Christmas in September

Some assembly was required. Behind Ivy and Lauren is part of the older wheelbarrow, which we'll find a use for. Few objects leave the garden once they enter it, other than fruits and vegetables.
Five minutes later, this was full of rotting hay for mulching.

Monday, October 21, 2013

i love a parade (September through October)

The parade continues:

September 7 - Cabbage, chard, and surprising lemon cucumbers, though plentiful, are dwarfed by amount of tomatoes and tree fruit that we bring.




September 14 - The peak harvest of this season. For the first time, I have to make two trips to the pantry--one just for apples and pears.



September 21 - A huge day, but we can tell that we're on the other side of the peak. We are happy to bring a small basket of plums. Our trees survived a spring attack of aphids, thanks to the John and Ivy's assiduous applications of Dr. Bronner's soap.




September 28 - Another phenomenal harvest. Thanks to the many volunteers that helped, we managed to pull 63 pounds of pears. I had to go to a backup cart at the pantry.








October 5 - The last hurrah of the sweet peppers. We're starting to pull up plants, seeding their beds with cover crop for the winter.


October 12 -Throughout all of the colorful weeks of late summer, the kale and collards continue to produce.

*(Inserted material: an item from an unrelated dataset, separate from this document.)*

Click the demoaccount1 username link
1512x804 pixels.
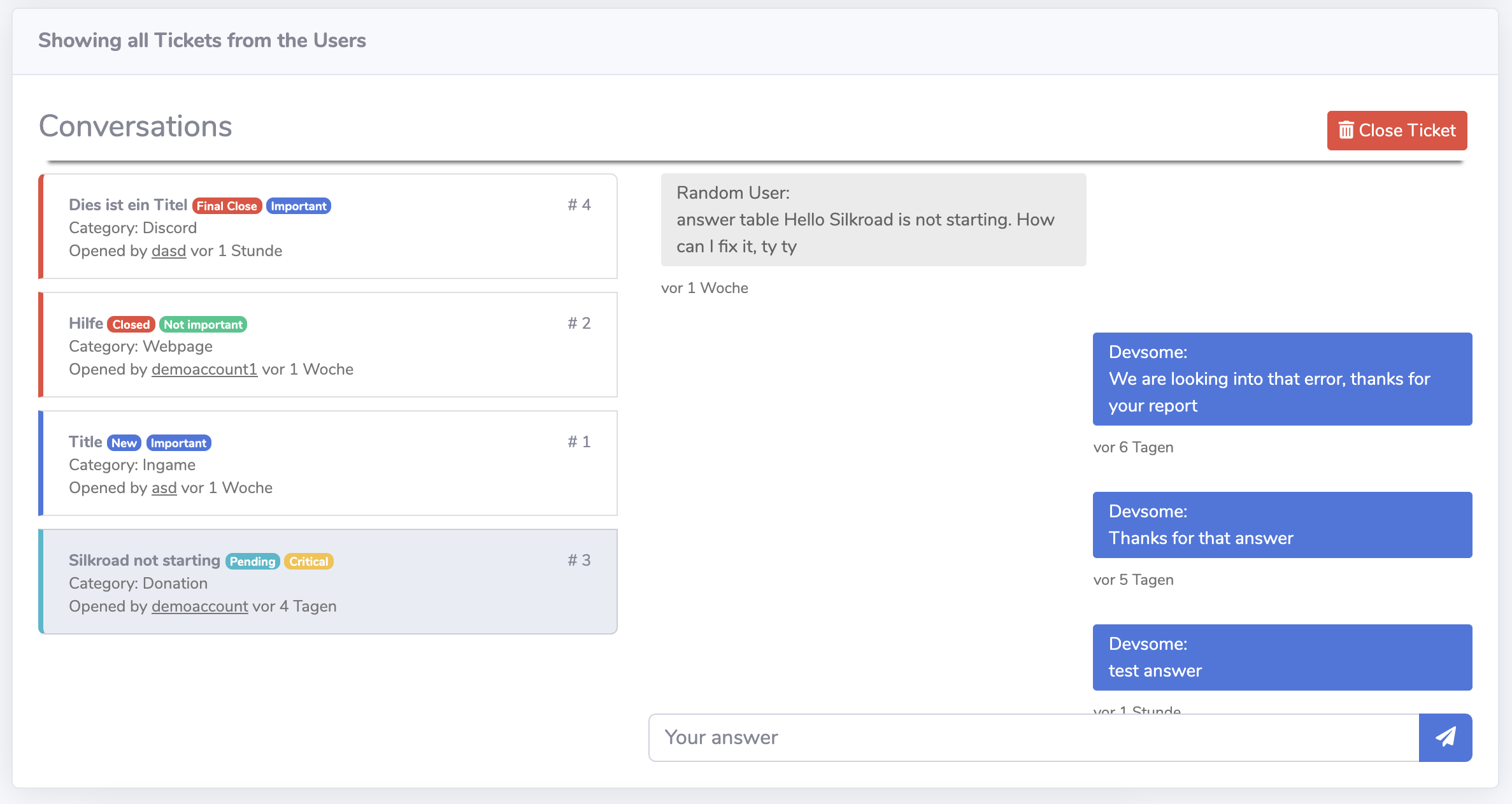(203, 370)
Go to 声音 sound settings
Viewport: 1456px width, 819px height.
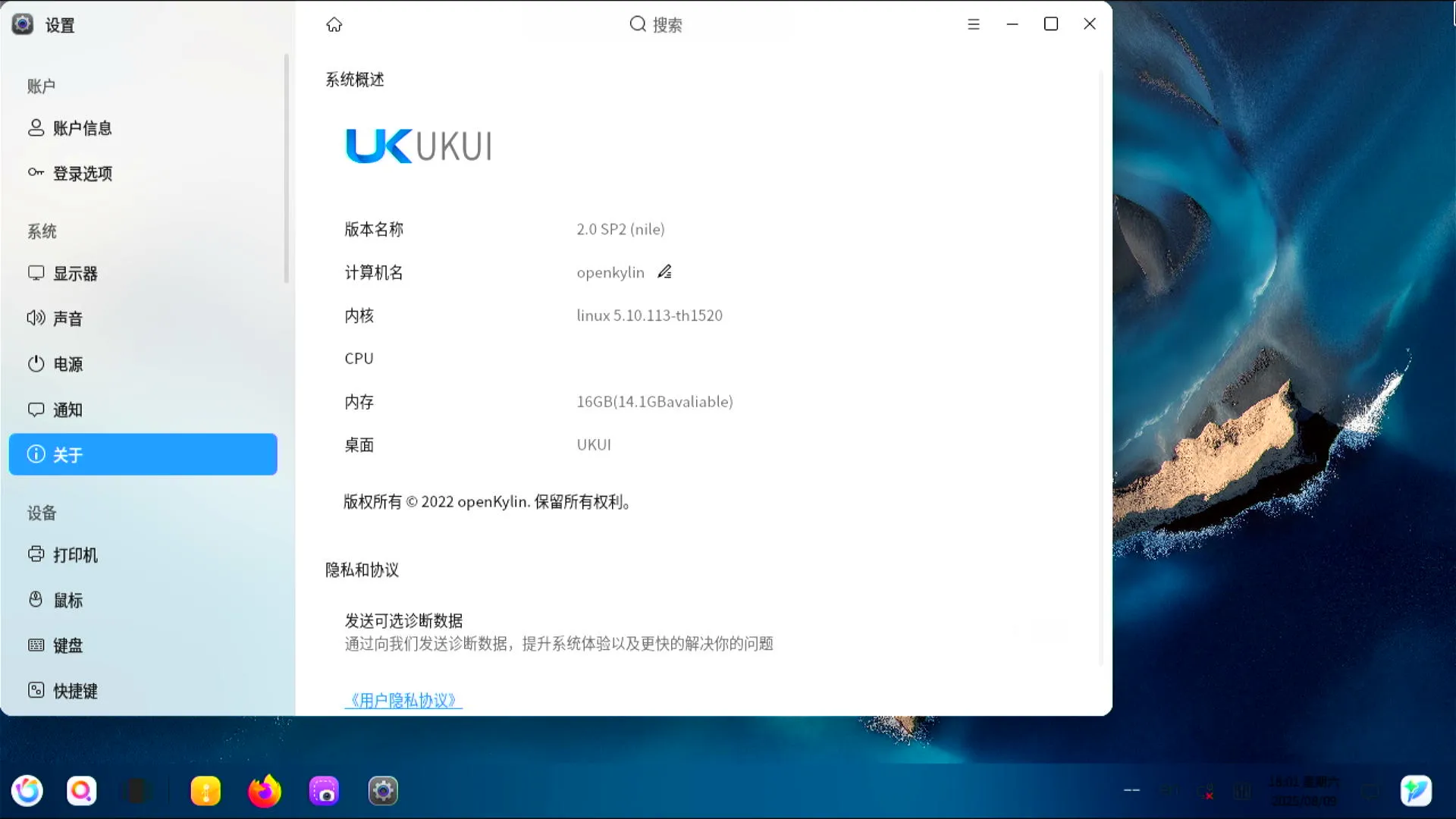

October 19 - Suddenly, it seems, the end of the season arrives. We harvest the remaining tomatoes and hot peppers before composting the plants. The smaller fig tree's fruit ripens all at once. We're down to our greens, which may not produce enough to justify a delivery next week.

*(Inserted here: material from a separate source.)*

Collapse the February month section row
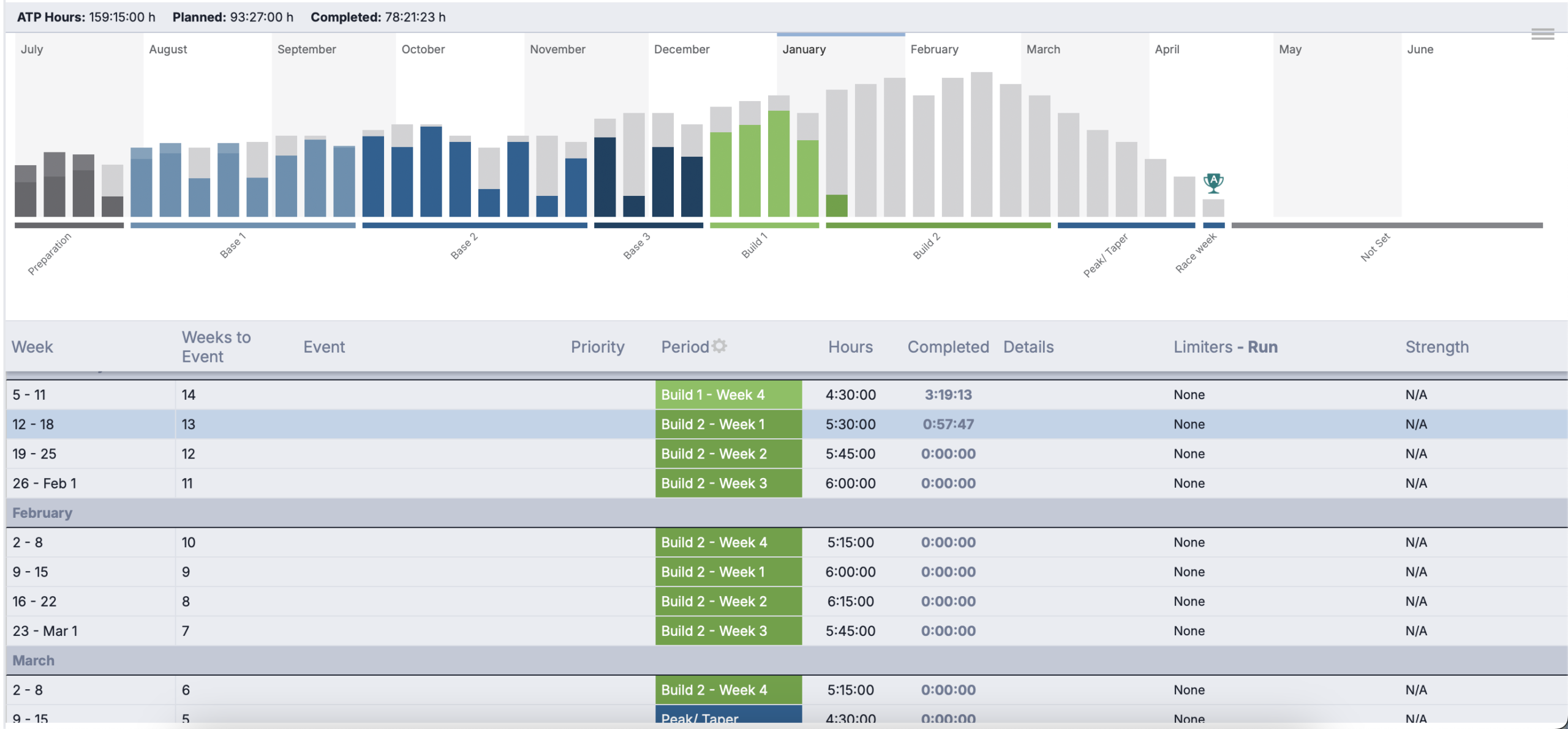Image resolution: width=1568 pixels, height=729 pixels. pos(42,513)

The first freeze of the year is predicted to occur this week. The City is set to shut off our tap water supply at any time.

We'll probably still be out at the garden for a few more weekends, until our knuckles start to bleed from the wind and cold. We still need to bury the fig trees and prepare the garden for winter.

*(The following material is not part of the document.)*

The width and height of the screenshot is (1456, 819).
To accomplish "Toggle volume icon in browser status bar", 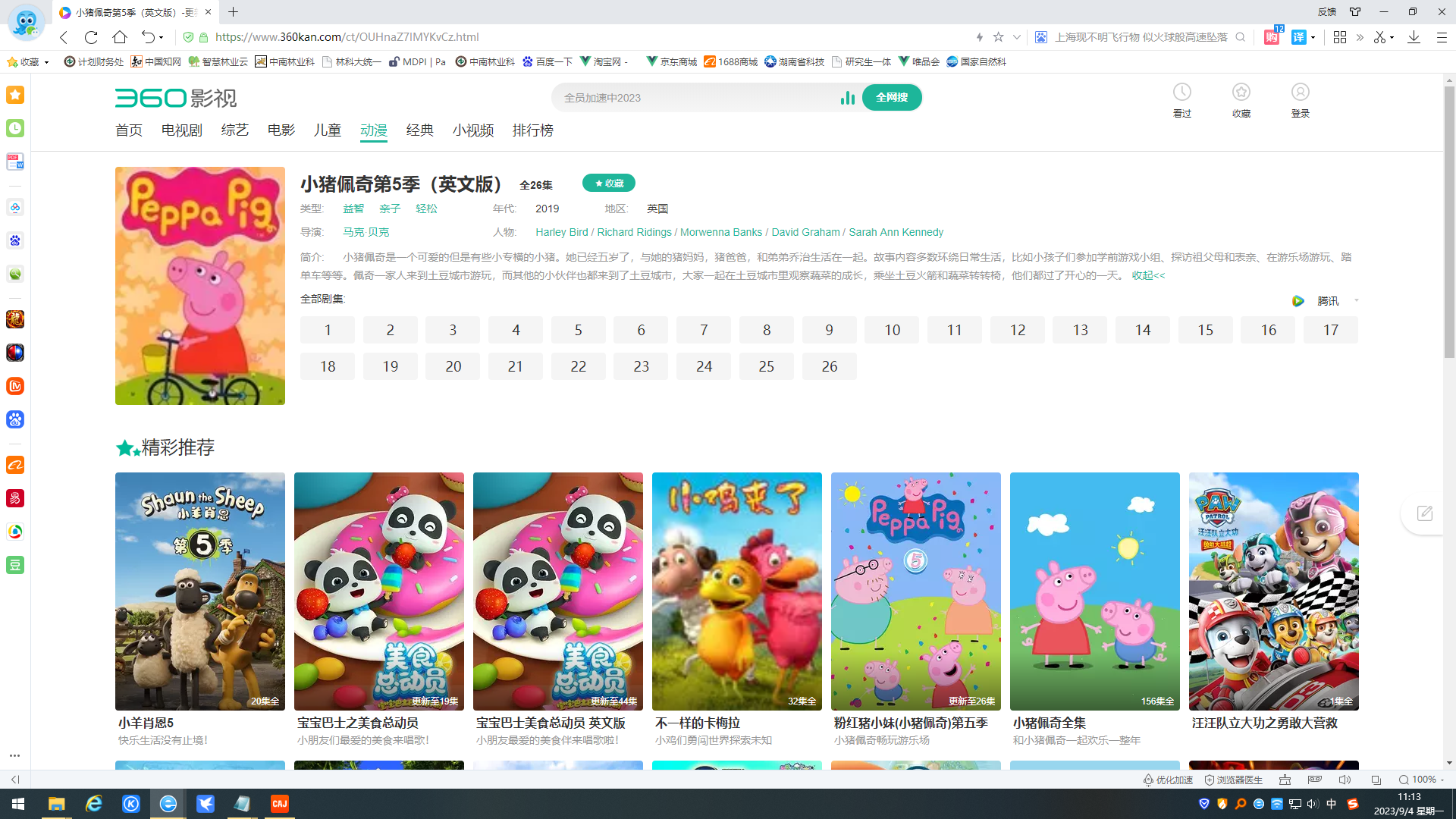I will (1345, 780).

i love a parade (June through August)


One benefit of being remiss with regular blog updates is that I get to post an entire season's pictures at once. Following are photos of the bike cart as it became increasingly laden through the season, as well as the how the garden's produce appeared after I arranged it for the pantry.

The pantry volunteers have started to tease me about the growing fussiness with which I market the fruit and vegetables from the garden. I now do everything except photograph a handful of tomatoes being tossed through a sheet of water.

June 1 - radishes and flowering chives



June 8 - radishes and greens

June 15 - greens, peas, roses, and flowering herbs


June 22: It is not until you grow oregano that you realize how lovely the herb is in flower.


June 29 - The greens begin to arrive in earnest.



July 6 - Our boxes stack three high in the delivery cart.

July 13 - Greens, radishes, raspberries, and peas begin to crowd the market cart.




July 20 - Kale and collards are the quiet folk at the party over whose shoulders everyone peers, wondering when the tomatoes will show. They'll stay around and help rearrange the furniture long after the tomatoes have moved on to the next thing.


July 27 - Heads of lettuce, kale, beets, gooseberries, and the first of (frustratingly) only a half dozen heads of broccoli that we will eventually harvest this season. An hour before these pictures were taken, these vegetables and fruit were still in the ground or on a bush.




August 3 - Nearly 20 pounds of kale and other greens are overshadowed by a small basket's worth of cherry tomatoes.



August 10 - Our harvest has started to diversify, with beans, turnips, and carrots joining the weekly bounty of greens. Sick of the way that the wandering onions were taking over part of the garden, we harvested them all. They taste similar to shallots.



August 17 - Artichokes, beans, tomatoes, purple carrots, chard, kale, collards, and garlic chives



August 24 - Pole and bush beans, tomatoes, cabbages, and the stalwart kale


August 31 -  Tigger melons, the first apples of the year, a few cucumbers, and our kale and collards. Of more interest, of course, are the tomatoes.